By 1948, the Universal horror films were going out of fashion, and after teaming up their monsters with each other in various ways, the studio decided to inject a little energy to the series by joining them up with their top comedy team, Abbott and Costello. The result was a huge success, and the comedians repeated the formula in subsequent films when they met other sinister characters such as the Invisible Man or the Mummy. Sadly, for the monsters, this would be the last we saw of them in their Universal incarnations, but, although a ostensibly comedy, this film ensured that they were sent off in style.

The secret to a good horror comedy, which the writers Robert Lees, Frederic I. Rinaldo and John Grant obviously realised, was to keep the bad guys scary and the good guys frightened. Time and again Wilbur is terrified by the villains, usually taking the form of them creeping up on him, Wilbur calling "Chick!" and the villians retreating before Chick catches sight of them. Yes, it's a perfect example of the eternal struggle between the credulous and the sceptical, with cynical Chick disbelieving the supernatural goings-on, but Wilbur, of course, being justified in his worries. It's like an X Files episode, except this time the sceptics change their minds.
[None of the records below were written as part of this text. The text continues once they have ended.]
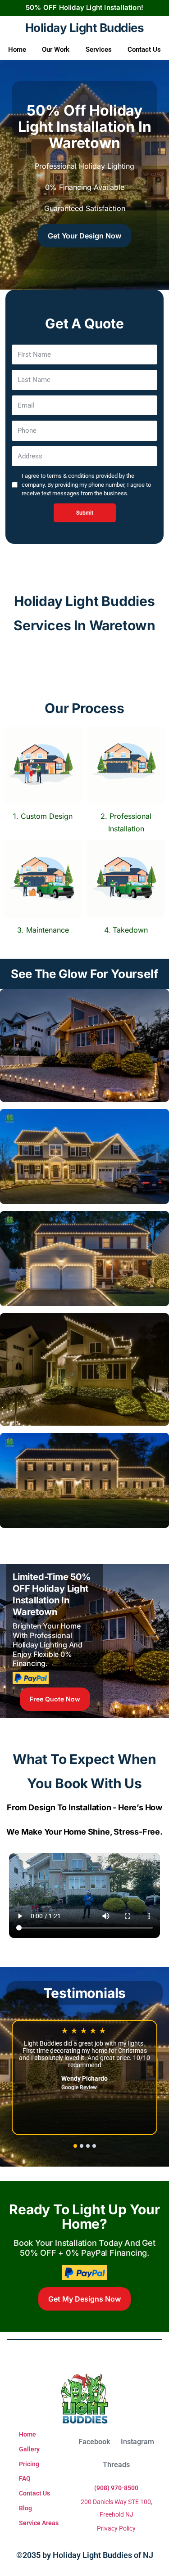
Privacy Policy (116, 2528)
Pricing (29, 2464)
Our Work (55, 49)
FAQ (25, 2478)
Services (99, 49)
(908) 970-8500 (116, 2487)
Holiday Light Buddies (84, 28)
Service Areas (39, 2523)
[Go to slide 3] (88, 2146)
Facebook (94, 2441)
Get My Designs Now (84, 2298)
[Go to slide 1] (75, 2146)
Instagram (137, 2441)
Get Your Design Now (84, 235)
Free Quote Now (55, 1699)
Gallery (29, 2449)
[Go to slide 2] (81, 2146)
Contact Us (144, 49)
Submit (84, 513)
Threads (116, 2464)
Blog (25, 2508)
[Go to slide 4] (94, 2146)
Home (17, 49)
Nowadays, Abbott and Costello are an acquired taste. Their humour is broad and repetitive, with Bud as the bad tempered, bullying straight man, and Lou as the childish, whimsical funny one; both are equally cowardly, but Bud hides it beneath his bluster. However, because their routines often lapsed into the engagingly bizarre, their over-reactions are ideal for this type of horror, especially in the face of the actors who play their bad guy roles to the hilt. Chaney's Talbot is remorseful as ever, but his violent alter ego erupts amusingly in such scenes as when he admits, "Every night when the moon is full, I turn into a wolf," and Lou responds, "You and twenty million other guys!"
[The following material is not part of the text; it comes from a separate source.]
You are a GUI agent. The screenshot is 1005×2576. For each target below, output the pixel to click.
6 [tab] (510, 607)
Lugosi's smoothly menacing Count is the mastermind behind the scheme to put Costello's more suggestable brain inside the head of the uncontrollable Frankenstein Monster, which leads to a night of mayhem with a lot of running about. The gags are strong, both visual (see the barricading the door scene) and verbal, with enough good one-liners (Chick, mystified at what Wilbur's girlfriend sees in him, "Frankly I don't get it!" Wilbur's girlfriend: "Frankly, you never will!") to keep the story racing along and cover up the cornier dialogue. If you like this type of thing, you'll like it a lot, and if you don't, you could be pleasantly surprised. Yeah, they don't meet Frankenstein, but never mind. Music by Frank Skinner.